The daughters of slain civil rights icons Malcolm X and Medgar Evers say theirs is a club no one wants to join.

Reena Evers-Everette was 8 years old on June 12, 1963, when a sniper’s bullet felled her father, Mississippi NAACP Field Secretary Medgar Evers, in the driveway of their Jackson home.
Ilyasah Shabazz was 3 years old on Feb. 19, 1965, when her father was assassinated in the ballroom of a New York City hotel and never came home again.
It has left a lasting impact, and created bonds, they said.
“We belong to a club no one would want to join, a club we have suffered through pain, grief and tragedy,” said Evers-Everette Monday night before a packed audience listening in rapt attention at Ballroom B of the Jackson State University Student Center.
After each of the men was assassinated, the survivors were contacted by Coretta Scott King, widow of Dr. Martin Luther King. She became like a member of the family, they said, part of their “club.” They called her “auntie.”
Even now, 50 years later, Shabazz said that she finds it difficult to speak about her father except for his accomplishments. Then, she refers to him as “Brother Malcolm, Malcolm, my father.”
“Even though I wrote books (about him), this is something that I don’t discuss,” she said. She is just “not comfortable,” but has “buried some of that pain.”
To her, personally, he is “Daddy,” she said. “So, when I talk about Daddy in an affectionate manner… it is about the man I know.”
The two women, however, opened up about their fathers in the JSU ballroom, where extra chairs had to be set up in the rear to accommodate the crowd.

It was part of the 2015 Black History Makers Forum titled “Celebrating the Life of Malcolm X” on the 50th anniversary of his death, presented by the Fannie Lou Hamer Institute @ COFO (the Council of Federated Organizations) and the College of Liberal Arts.
The meeting was an historic moment — the first time Shabazz has been to Jackson; the first time the two have met publicly together; and the first time they have spoken personally in public about the impact of the deaths on their fathers who were civil rights icons of the 1960s.
Answering questions submitted by the crowd or to the moderator, Dr. Perselfannie McDaniels, associate professor in the Department of English and Foreign Languages, the women spoke on a variety of topics, including how it felt to be under surveillance by police, what their mothers were like, and the role of women.
They also painted moving portraits of their fathers not seen in the history books or on faded news footage from the Civil Rights Movement.
“My parents loved each other like crazy,” said Evers-Everette. Although they had differences, like any married couple, “they held each other up.”
That support, of his wife, of his children, was essential after he died. Evers-Everette said he told her mother, Myrlie Evers, “You’re stronger than you think you are.”
“My father was loyal to his wife,” Shabazz told the audience. In an age when black men often seem portrayed as straying from their mates, she said, her father “loved a beautiful brown woman.”

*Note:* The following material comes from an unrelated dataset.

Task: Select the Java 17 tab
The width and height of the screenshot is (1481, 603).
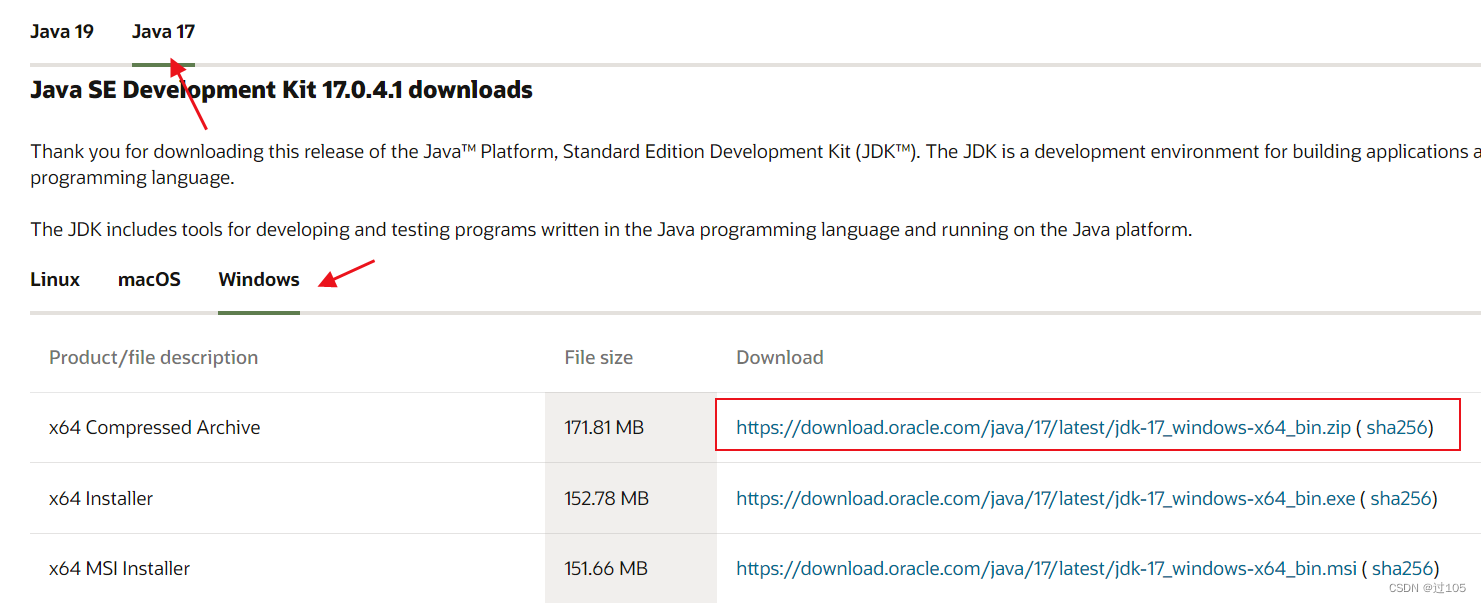Action: pos(163,31)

“My mother,” said Shabazz, “had patience with her husband; she held him up high.” It leaves a lesson for men and women today, she said, that men and women should respect each other.
When Malcolm X was assassinated, her mother was only in her 20s, Shabazz said, with four children and pregnant with twins. But she was self-reliant, resourceful and managed to put her children through school.
Their mothers met after Malcolm X was killed. Evers-Everette and Shabazz first met when the City University of New York established the Medgar Evers College in Brooklyn in 1970.
Earlier Monday, Shabazz spoke to students at the Liberal Arts building and toured civil rights sites in the Jackson area. She also signed copies of her books.
At Monday night’s meeting, Shabazz, a devout Muslim, said that her father didn’t fear men, but feared God. He fought problems that did exist and still exist, she said.
“I’m sure their mission was divine,” Evers-Everette said.